• Am. J. Med. · Dec 2003

    Review

    Hypercoagulability in sickle cell disease: a curious paradox.

    • Kenneth I Ataga and Eugene P Orringer.
    • Division of Hematology/Oncology, Department of Medicine, University of North Carolina Comprehensive Sickle Cell Program, Chapel Hill, North Carolina 27599-7305, USA. kataga@med.unc.edu
    • Am. J. Med. 2003 Dec 15; 115 (9): 721-8.

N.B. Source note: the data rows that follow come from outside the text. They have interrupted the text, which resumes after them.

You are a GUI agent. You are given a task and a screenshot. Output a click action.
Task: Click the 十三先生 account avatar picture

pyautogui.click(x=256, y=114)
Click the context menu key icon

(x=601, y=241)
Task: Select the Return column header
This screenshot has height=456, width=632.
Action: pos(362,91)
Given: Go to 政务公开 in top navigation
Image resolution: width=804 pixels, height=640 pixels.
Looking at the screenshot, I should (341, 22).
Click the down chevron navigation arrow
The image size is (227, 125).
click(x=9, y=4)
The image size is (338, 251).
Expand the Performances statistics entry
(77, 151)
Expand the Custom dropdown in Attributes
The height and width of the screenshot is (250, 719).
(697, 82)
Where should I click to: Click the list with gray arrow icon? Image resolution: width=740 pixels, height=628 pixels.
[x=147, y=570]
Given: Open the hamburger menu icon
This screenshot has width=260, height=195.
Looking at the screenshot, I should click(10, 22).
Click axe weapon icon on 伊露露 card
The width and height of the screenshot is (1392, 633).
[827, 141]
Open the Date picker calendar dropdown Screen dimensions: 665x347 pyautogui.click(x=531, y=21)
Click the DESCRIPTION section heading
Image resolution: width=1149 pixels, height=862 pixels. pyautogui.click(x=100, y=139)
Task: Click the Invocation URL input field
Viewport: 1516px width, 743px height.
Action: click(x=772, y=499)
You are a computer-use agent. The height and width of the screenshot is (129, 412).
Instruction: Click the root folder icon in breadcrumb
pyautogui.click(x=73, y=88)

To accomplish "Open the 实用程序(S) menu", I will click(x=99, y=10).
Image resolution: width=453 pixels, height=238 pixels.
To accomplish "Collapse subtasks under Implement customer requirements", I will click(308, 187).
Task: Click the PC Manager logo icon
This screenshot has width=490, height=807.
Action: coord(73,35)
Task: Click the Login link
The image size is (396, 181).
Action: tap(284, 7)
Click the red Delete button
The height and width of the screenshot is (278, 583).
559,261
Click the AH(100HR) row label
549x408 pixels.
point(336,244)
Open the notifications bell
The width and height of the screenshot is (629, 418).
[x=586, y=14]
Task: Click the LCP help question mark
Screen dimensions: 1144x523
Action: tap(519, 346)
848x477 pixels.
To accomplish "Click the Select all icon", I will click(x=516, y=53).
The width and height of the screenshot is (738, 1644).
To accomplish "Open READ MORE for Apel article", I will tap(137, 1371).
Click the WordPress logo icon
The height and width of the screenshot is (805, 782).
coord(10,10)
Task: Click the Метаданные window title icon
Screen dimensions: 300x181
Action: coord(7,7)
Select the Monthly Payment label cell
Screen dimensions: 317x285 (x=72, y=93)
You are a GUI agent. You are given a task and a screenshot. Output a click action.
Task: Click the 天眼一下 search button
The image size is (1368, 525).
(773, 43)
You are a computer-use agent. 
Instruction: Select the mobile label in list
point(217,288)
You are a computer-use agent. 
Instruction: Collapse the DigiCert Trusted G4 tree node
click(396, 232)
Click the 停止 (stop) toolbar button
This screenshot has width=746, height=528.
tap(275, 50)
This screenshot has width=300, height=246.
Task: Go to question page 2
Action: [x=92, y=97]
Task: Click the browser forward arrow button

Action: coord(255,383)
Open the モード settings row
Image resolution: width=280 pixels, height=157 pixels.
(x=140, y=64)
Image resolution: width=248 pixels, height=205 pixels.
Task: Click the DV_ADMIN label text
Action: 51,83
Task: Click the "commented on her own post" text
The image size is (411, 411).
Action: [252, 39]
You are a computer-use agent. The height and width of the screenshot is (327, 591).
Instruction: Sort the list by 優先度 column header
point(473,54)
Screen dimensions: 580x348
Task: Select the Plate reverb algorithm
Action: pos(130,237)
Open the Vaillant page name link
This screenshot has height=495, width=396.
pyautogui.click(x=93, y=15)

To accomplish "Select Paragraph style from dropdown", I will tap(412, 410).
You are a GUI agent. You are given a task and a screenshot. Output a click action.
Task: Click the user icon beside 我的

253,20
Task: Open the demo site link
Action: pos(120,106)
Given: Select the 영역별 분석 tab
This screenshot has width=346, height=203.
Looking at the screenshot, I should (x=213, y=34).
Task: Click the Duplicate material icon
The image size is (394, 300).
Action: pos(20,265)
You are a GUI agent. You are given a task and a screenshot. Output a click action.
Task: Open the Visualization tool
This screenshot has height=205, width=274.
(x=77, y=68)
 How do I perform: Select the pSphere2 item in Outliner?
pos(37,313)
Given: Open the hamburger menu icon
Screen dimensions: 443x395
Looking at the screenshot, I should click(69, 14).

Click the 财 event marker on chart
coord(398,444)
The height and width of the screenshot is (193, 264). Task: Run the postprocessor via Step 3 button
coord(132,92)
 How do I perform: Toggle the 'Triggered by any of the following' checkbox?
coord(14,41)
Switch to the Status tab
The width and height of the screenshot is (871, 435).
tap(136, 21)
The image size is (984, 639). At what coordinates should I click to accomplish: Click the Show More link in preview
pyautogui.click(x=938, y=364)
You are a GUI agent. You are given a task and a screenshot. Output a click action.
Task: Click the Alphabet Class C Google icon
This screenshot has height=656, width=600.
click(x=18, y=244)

    AbstractThere is evidence of activation of both blood coagulation and platelets in sickle cell disease. For example, plasma samples obtained in the steady state and during painful crisis demonstrate high levels of thrombin generation, depletion of anticoagulant proteins, and abnormal activation of the fibrinolytic system. Similarly, exposure of surface markers such as CD62P and CD40L, along with increased circulating levels of thrombospondin, signal platelet activation. In addition to its effects on the cleavage of fibrinogen and its ability to activate platelets, the increase in circulating thrombin levels, with its wide-ranging effects on endothelial cells and blood vessels, may be important in the pathophysiology of sickle cell disease. Therefore, treatments that could decrease thrombin generation or platelet activation may be beneficial in both the treatment of sickle cell disease and the prevention of complications that characterize this genetic disorder. This review discusses hypercoagulability in the various forms of sickle cell disease, including homozygous sickle cell anemia, hemoglobin SC disease, hemoglobin SD disease, and sickle cell-beta-thalassemia.